Lesetext:

= = = =

Frankfurter Allgemeine Zeitung - Rezension
Frankfurter Allgemeine Zeitung | Besprechung von 02.03.2011

Die Fliehkräfte des Lebens

In einer ergreifenden Autobiographie erzählt Robert Schopflocher von seiner Flucht nach Argentinien. Dort überlebte der deutsche Jude die NS-Herrschaft und wurde zum Chronisten einer Exilantengeneration.

Kaum stellt sich die Überzeugung ein, man sei hinreichend über die Schicksale der in den dreißiger Jahren aus dem Nazireich in die letzten Ecken der Erde Verjagten unterrichtet, erscheint ein neues chef d'oeuvre, das selbst die Überdrüssigen umstimmen könnte. Es ist, als hätte der fast neunzigjährige Autor einen Ruf vernommen und gebe darauf die Antwort: "Wir sind die Letzten, fragt uns aus!"

Diesmal kommt die Nachricht aus Argentinien - von einem Schriftsteller. Das ist von großem Vorteil für den Leser, denn ihm wird die komplexe Geschichte nicht in holperigem Stil vorgesetzt wie in manch anderen Lebensberichten, sondern in einem reichen, wendigen Deutsch. Zu den Vorzügen des Buches gehört auch seine Einteilung in über fünfzig Kurzkapitel mit wechselnden Themen, wodurch ein abwechslungsreiches historisches Kaleidoskop entsteht. Eine der launigen Kapitelüberschriften lautet: "Doch den Akzent verliert man nie". Sie scheint die ganze Exilerfahrung auf eine Formel zu bringen.

In Fürth geboren, wo sich viele Juden ansiedelten, weil es ihnen im nahe gelegenen Nürnberg verboten war, wächst Robert Schopflocher in einer emanzipierten großbürgerlichen Familie auf. Die Ausgrenzung begann schon vor 1933. "Der Antisemitismus der zwanziger Jahre war wie ein in homöopathischen Dosen verabreichtes Gift." Aber was war diese schleichende Vergiftung verglichen mit dem sich ständig verengenden Würgegriff der Nazis? In der Stadt und auf dem Land, in der Schule und in den Ämtern, im Privatleben und in der Wirtschaft schnitt man den Juden die Luft ab. Diese Empfindung vermittelt sich - dank einer subtilen Darstellungskunst, die Anschauung und Reflexion miteinander verbindet - auch dem Leser.

= = = =

Vorgegebene Daten:
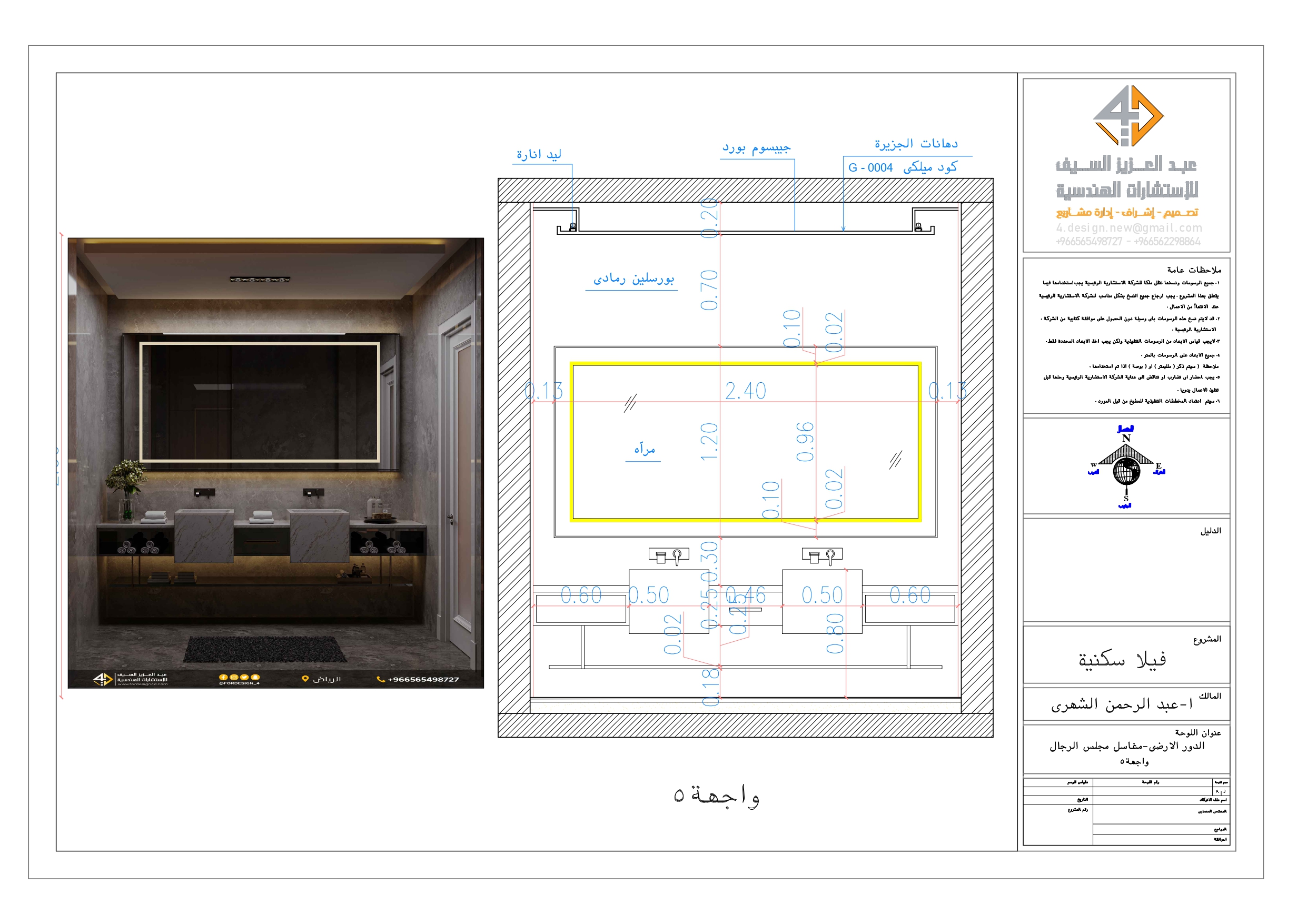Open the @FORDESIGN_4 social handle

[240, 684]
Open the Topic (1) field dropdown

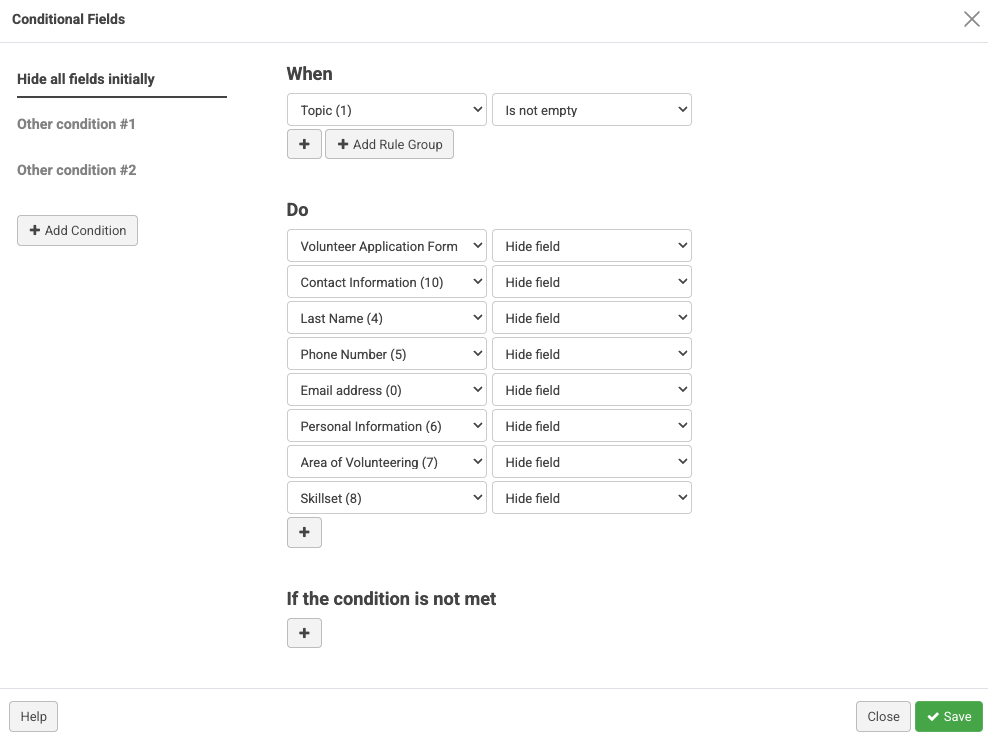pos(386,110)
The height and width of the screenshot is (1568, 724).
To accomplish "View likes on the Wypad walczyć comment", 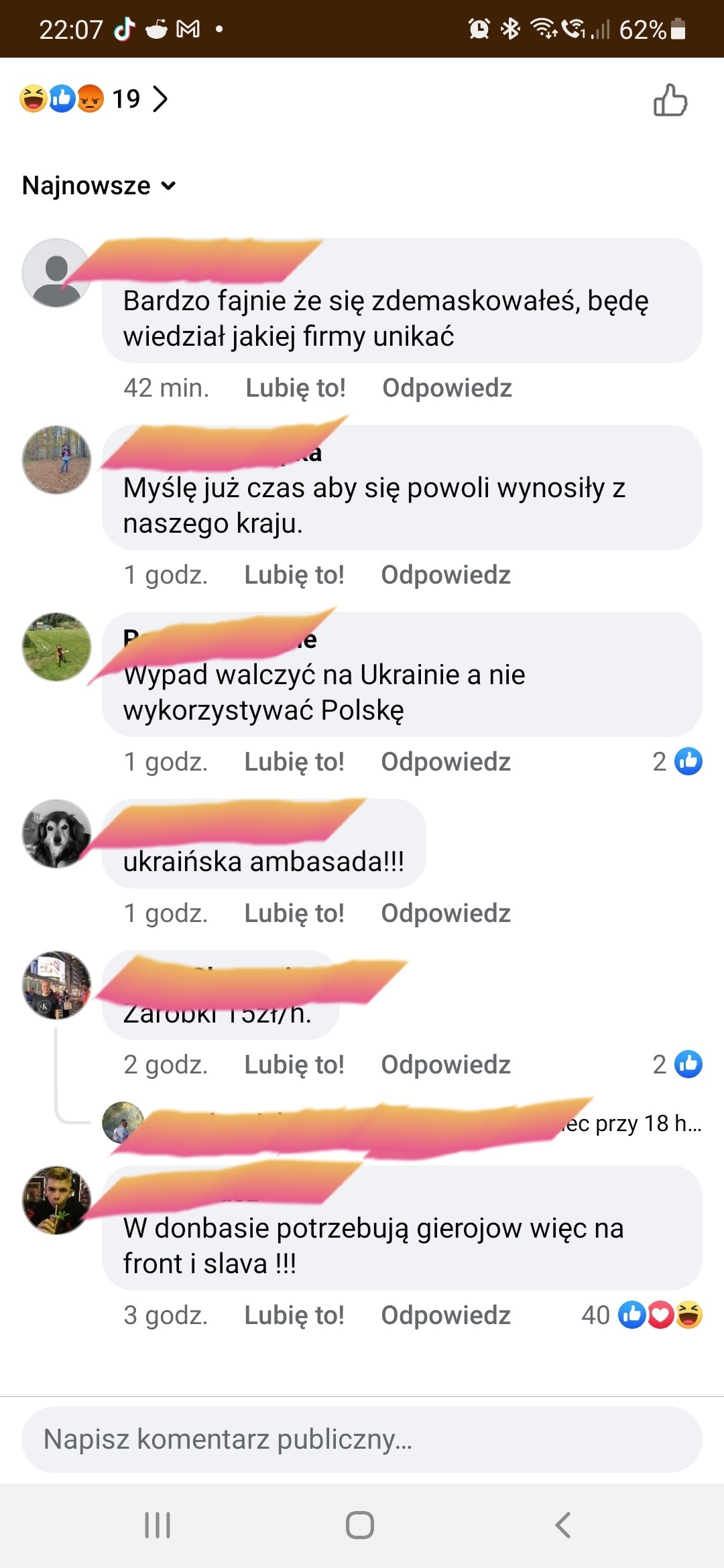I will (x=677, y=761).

= = = =

Aufgabenstellung:
- A) In welcher Stadt wurde Robert Schopflocher laut dem Lesetext geboren?
- B) Gib aus dem Lesetext alles von „Frankfurter Allgemeine Zeitung - Rezension“ bis hinunter zu „Chronisten einer Exilantengeneration.“ wortgetreu wieder.

Lösungen je Aufgabe:
- A) In Fürth.

- B)
Frankfurter Allgemeine Zeitung - Rezension
Frankfurter Allgemeine Zeitung | Besprechung von 02.03.2011

Die Fliehkräfte des Lebens

In einer ergreifenden Autobiographie erzählt Robert Schopflocher von seiner Flucht nach Argentinien. Dort überlebte der deutsche Jude die NS-Herrschaft und wurde zum Chronisten einer Exilantengeneration.